I live relatively close, in North American terms, to the Rockies and have been visiting them since I was small. They are easily accessible and because they were a part of my upbringing I didn’t realize that they were anything special until I was in my mid twenties. Then one day I was driving across the Rockies on Highway 1 and I looked up. Ever since that day I have been enamoured by the sight of them. It’s funny how a geographical feature can call out and draw me in. I want to see what is on the other side or maybe there is a snow patch half way to the top that looks as though it would be skiable and provide me with 20 or 30 turns.
Last weekend I went to Canmore to attend a couple of courses put on by CANSI, The Canadian Association of Nordic Ski Instructor’s. Saturday was a day on cross-country skis, skinny skis, to those that dabble in all kinds of alpine sliding. Twenty-five or so instructors got together at the Canmore Nordic Center, a 1988 Calgary Olympic legacy facility, to trade ideas on teaching and learn the newest ski techniques. It was a good session the conditions were ideal and the temperature cooperated, it hovered around zero allowing us to stand around and chaw as always happens at these ‘conventions.’ One of the facilitators lives in Canmore and has the opportunity to observe the Canadian XC Team (which does very well on the World Cup circuit) train. He has spent a lot of time analyzing the way they ski. As a result CANSI has revamped their approach to skate skiing. We all had a chance to preview and try out the modifications that have been gleened from the top athletes in the sport. The long and short of it is that I think skate skiing will be easier to learn, and therefore easier to teach. The things we tried increased how fast we moved but they also increased my heart rated very quickly and I’m guessing I will have to be able to maintain a high rate for a long time because I didn’t see any opportunity for a rest.
Sunday was the update for telemark skiing. It was a slightly smaller group that met in the parking lot of Sunshine Village for a day of resort skiing with a similar agenda of providing instructors the opportunity to tune up their teaching and skiing skills. The morning brought some badly needed fresh snow. We skied 15 cm of new snow all day as we concentrated on how to bring the CANSI telemark technique in line with the state of the art understanding of alpine skiing used by the Canadian Ski Instructor’s Alliance.

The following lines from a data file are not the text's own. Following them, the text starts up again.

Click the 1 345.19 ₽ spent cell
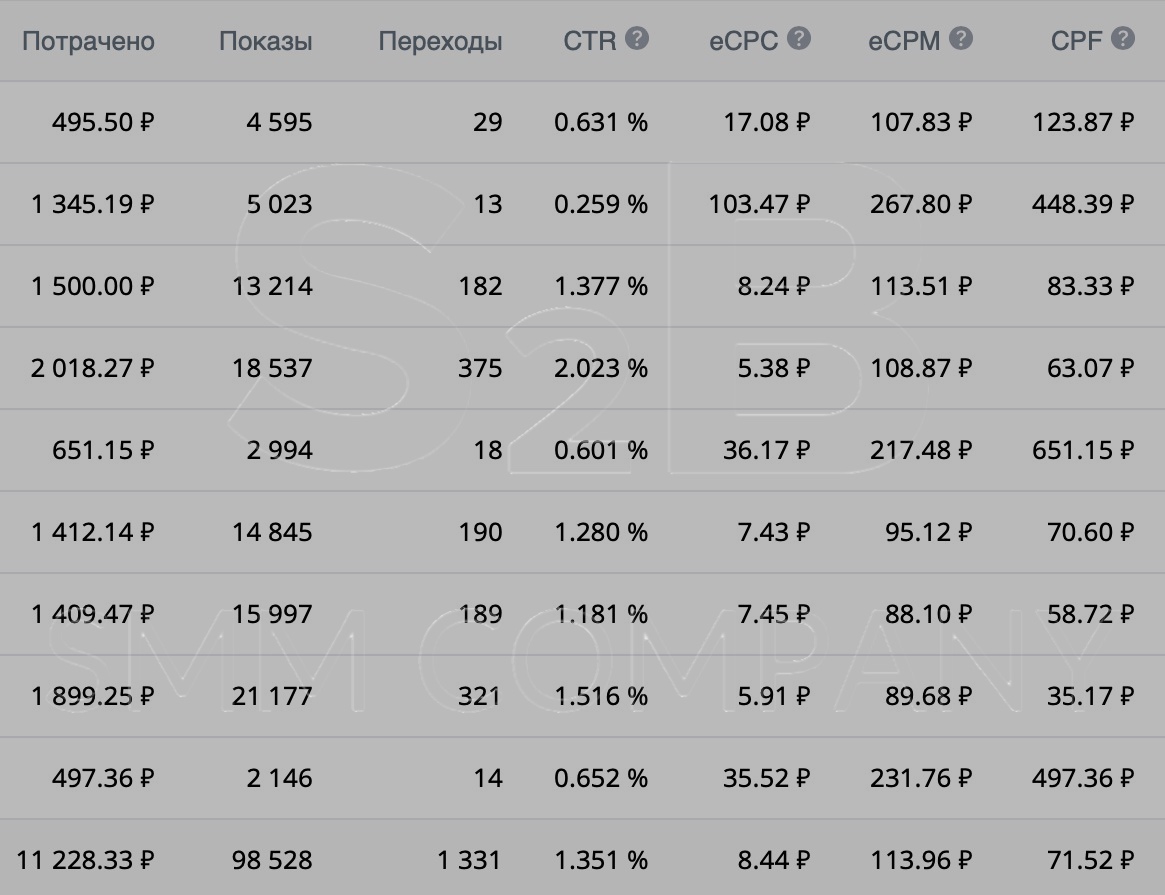 [93, 204]
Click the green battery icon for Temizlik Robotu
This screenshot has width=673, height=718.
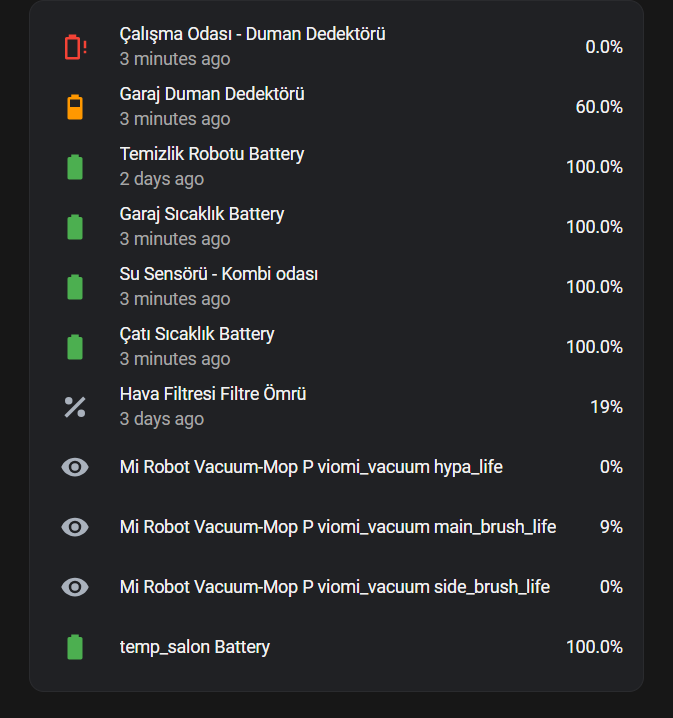75,167
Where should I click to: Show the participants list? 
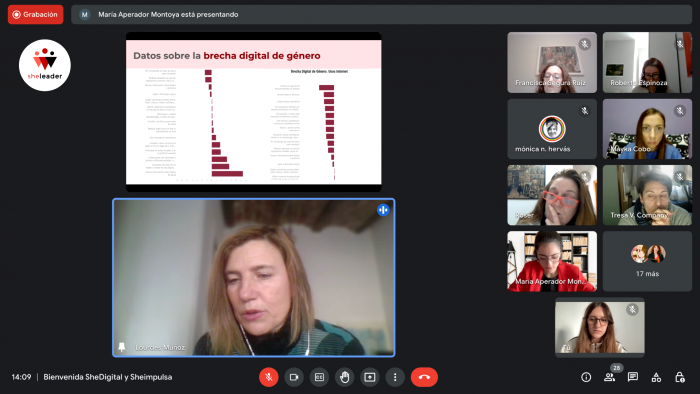(x=609, y=377)
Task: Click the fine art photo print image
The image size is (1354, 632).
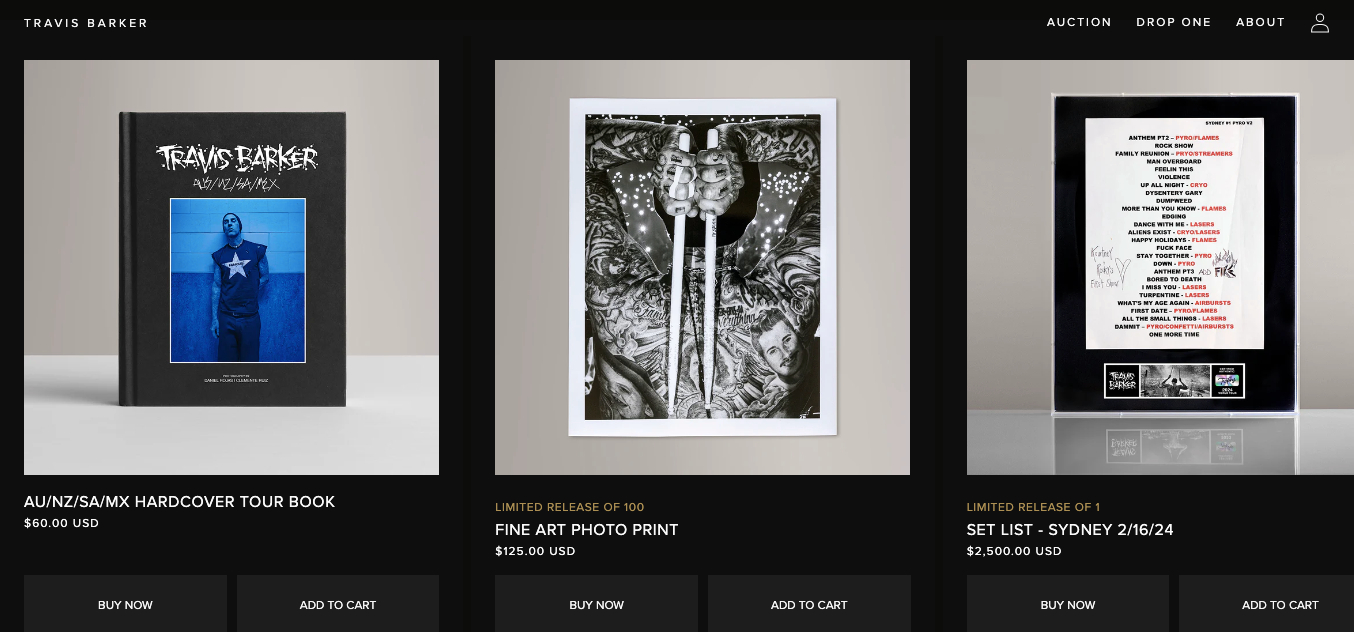Action: coord(702,267)
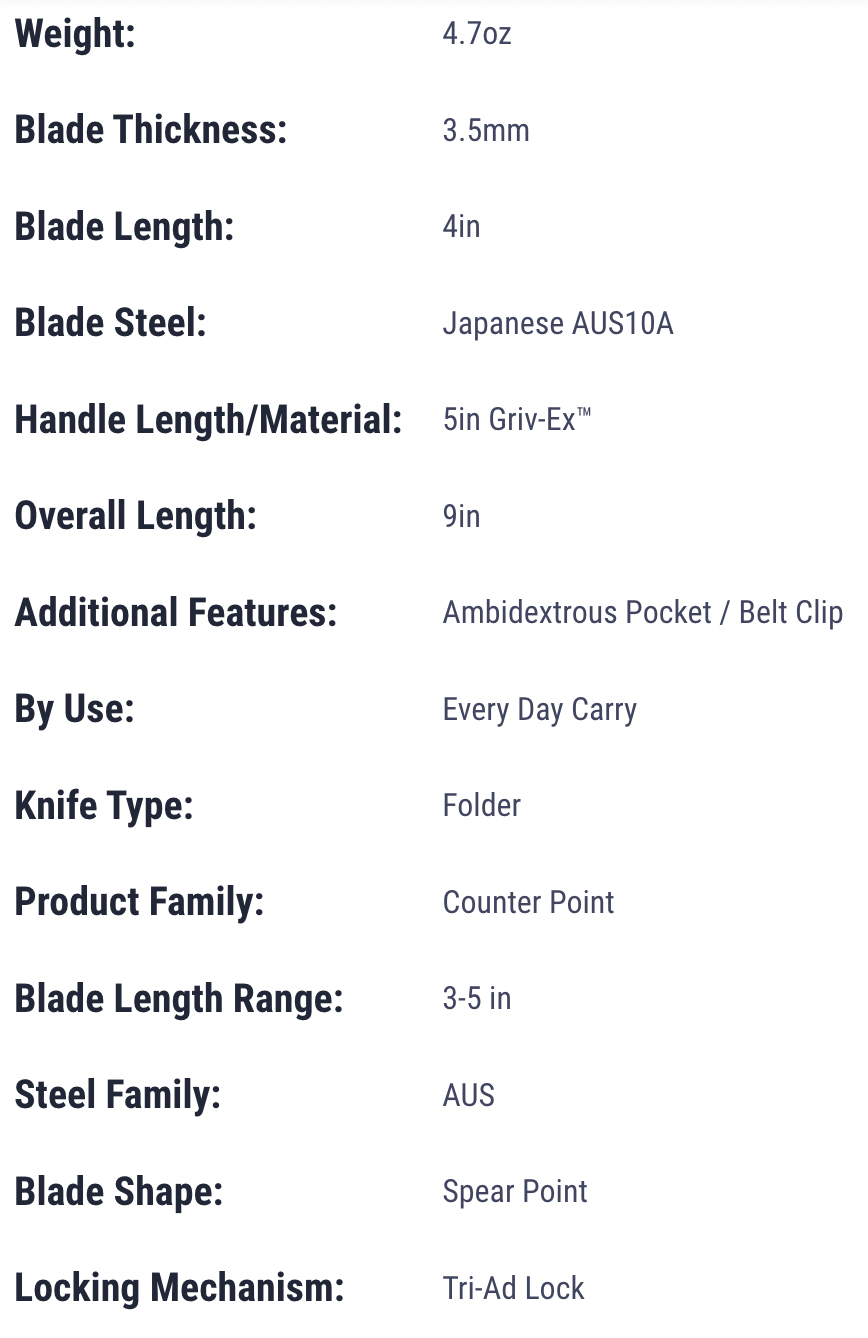Click the Handle Length/Material label
The width and height of the screenshot is (868, 1338).
click(208, 420)
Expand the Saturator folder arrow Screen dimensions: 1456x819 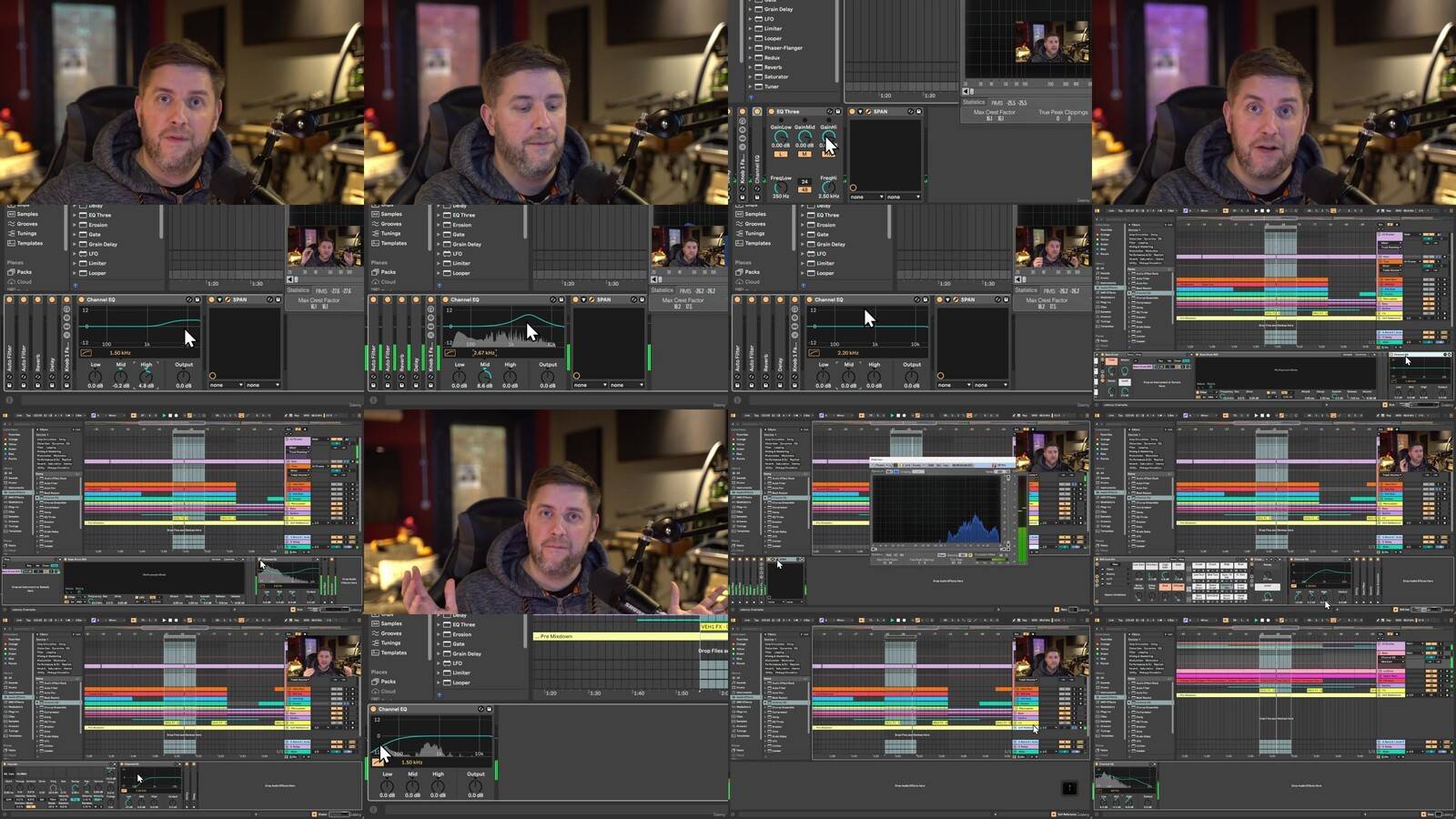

The convention was good, personally I learned quite a bit and it helped to get my mind that has been muddled by summer activities into winter mode, but one of the best parts of the course was not the content, it was the location. Just being in the mountains brings about a state of calm. Maybe it’s because when ever I’m there I am involved in one or another of my favorite activities or maybe it is just because I’m dwarfed by their stature and I get a feeling of accomplishment standing a top such a geographical giant, maybe it is just a locale away from the city, but whatever, I always come home invigorated and cannot wait until I am able to go again.